I've got a pretty normal Debian Squeeze AMD64 system with the current
kernel from Wheezy. Since 2.6.39-1 I experience this bug:
1. I plug in an external USB hard drive with a NTFS file system on
it's first partition.
2. The drive get's automatically mounted using the fuse-based NTFS
driver (ntfs-3g).
3. I right-click on the icon representing the drive on the GNOME
desktop and select "Safely Remove Drive".
4. The kernel panics, see attached screenshot.
Please not that this bug *doesn't* appear in 2.6.38-5, however it *is*
still present in 2.6.39-2. Please also note that there is *no* problem
if I first unmount the drive manually (using umount or some GUI) and
then select "Safely Remove Drive".
Please tell me if you need any more information to fix this bug. If
reproducing turns out to be difficult, I can try to git-bisect the bug
myself.
Best regards
Alexander Kurtz
06-22-2011, 02:40 AM
Ben Hutchings
Bug#631187: Kernel panics when removing external hard drive
On Tue, 2011-06-21 at 11:08 +0200, Alexander Kurtz wrote:
> Package: linux-2.6
> Version: 2.6.39-1
> Severity: serious
>
> Hi,
>
> I've got a pretty normal Debian Squeeze AMD64 system with the current
> kernel from Wheezy. Since 2.6.39-1 I experience this bug:
>
> 1. I plug in an external USB hard drive with a NTFS file system on
> it's first partition.
> 2. The drive get's automatically mounted using the fuse-based NTFS
> driver (ntfs-3g).
> 3. I right-click on the icon representing the drive on the GNOME
> desktop and select "Safely Remove Drive".
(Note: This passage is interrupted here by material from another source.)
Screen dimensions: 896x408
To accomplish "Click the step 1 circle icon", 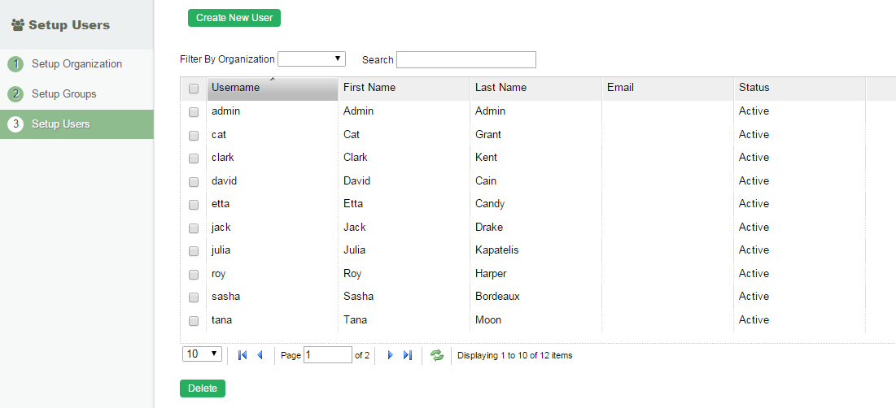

Which version of GNOME is this?
> 4. The kernel panics, see attached screenshot.
[...]
The panic message shows there was an earlier kernel warning; please can
you provide that.
Ben.
--
Ben Hutchings
I'm always amazed by the number of people who take up solipsism because
they heard someone else explain it. - E*Borg on alt.fan.pratchett
06-22-2011, 09:59 AM
Alexander Kurtz
Bug#631187: Kernel panics when removing external hard drive
On Wed, 2011-06-22 at 03:40 +0100, Ben Hutchings wrote:
> Which version of GNOME is this?
2.30.2. Apart from the newer kernel, this is a pure Squeeze system.
> The panic message shows there was an earlier kernel warning; please can
> you provide that.
Thanks to netconsole (a really great tool!) I was able to so. The
attached kernel log starts right before I plug the drive in.
Surprisingly the kernel didn't crash the first time, but after trying
again, everything went as expected (see lines 17 and 35). Please note
that I replaced the drive's serial number.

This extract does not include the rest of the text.